*Exercise task 1*. In the C++ tutorial passage, what is a class described as being?
*Exercise task 2*. Carry on the C++ tutorial passage from its final line.

*Passage*.
It is important to understand the distinction between a class and an object. A class is merely a template for creating one or more objects. Our main program creates a single object named a based on the class definition that we have provided. We then send the object a “print” message by selecting and invoking the print() method using the . operator. We are able to access the print() method in main() because we have made it a public member function of the class.
#include <stdio.h>
// The HelloWorld class definition.
class HelloWorld {
public:
HelloWorld() {} // Constructor.
~HelloWorld() {} // Destructor.
void print() {
printf(“Hello World!\n”);
}
}; // Note that a semicolon is required here.
// The main progam.
int main() {
HelloWorld a; // Create a HelloWorld object.
a.print(); // Send a “print” message to the object.
return 0;
}
C++ as a Superset of C
Although C++ is generally thought of as an object-oriented language, it does support the procedural progamming paradigm as well. In fact, C++ supports all the features of C in addition to providing new features of its own. For example, a C++ program may include C-style comments that use the /* */ delimiters as well C++-style comments that use the // syntax.
/* C-style comments are also allowed in C++. */
// Alternative comment syntax that is only allowed in C++.
3. C++ Data Types
Built-in Data Types
(Ref. Lippman 3.1, 3.2)
C++ built-in data types are similar to those found in C. The basic built-in types include
- A boolean type: bool (only available in Standard C++).
- Character types: char, unsigned char and wchar_t (wchar_t supports wide characters and is only available in Standard C++).
- Integer types: short (or short int), int (or long int), unsigned short and unsigned int.
- Floating point types: float, double and long double.

*Data block*.
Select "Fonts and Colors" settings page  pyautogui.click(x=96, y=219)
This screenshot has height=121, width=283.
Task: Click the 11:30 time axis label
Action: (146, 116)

*Written response 1*. A template for creating one or more objects.

*Written response 2*.
Not all computing platforms agree on the actual size of the built-in data types, but the following table indicates the typical sizes on a 32-bit platform:
BUILT-IN DATA TYPE | SIZE IN BYTES |
---|---|
char, unsigned char | 1 |
short, unsigned short | 2 |
wchar_t, bool, int, unsigned int, float |
4 |
double | 8 |
long double | 8 or 16 |
A literal constant is a constant value of some type. Examples of literal constants are
DATA TYPE | LITERAL CONSTANT |
---|---|
char | ‘a’, ‘7’ |
wchar_t | L’a’, L'7’ |
bool | true, false |
long int | 8L, 8l |
unsigned long int | 8UL, 8ul |
float | 2.718F, 2.718f |
double | 2.718, 1e-3 |
long double | 2.718L, 2.718l |
Note that there is no built-in data type for strings. Strings can be represented as character arrays or by using the string type provided in the Standard C++ library. A string literal constant is of the form
“Hello World!”
User-defined Data Types
We have already seen how we can define new data types by writing a class, and for the most part we will use classes. However, C++ also provides extended support for C-style structures. For example, C++ allows member functions to be packaged in a struct in addition to member data. The most significant difference between a class and a struct is that by default, the members of a class are private, whereas the members of a struct are public.
struct date {
int day;
int month;
int year;
void set_date(int d, int m, int y); // Member functions only allowed in C++.
};
int main() {
struct date a; /* C-style definition. */
date a; // Allowable C++ definition.
}
Pointer Types
(Ref. Lippman 3.3)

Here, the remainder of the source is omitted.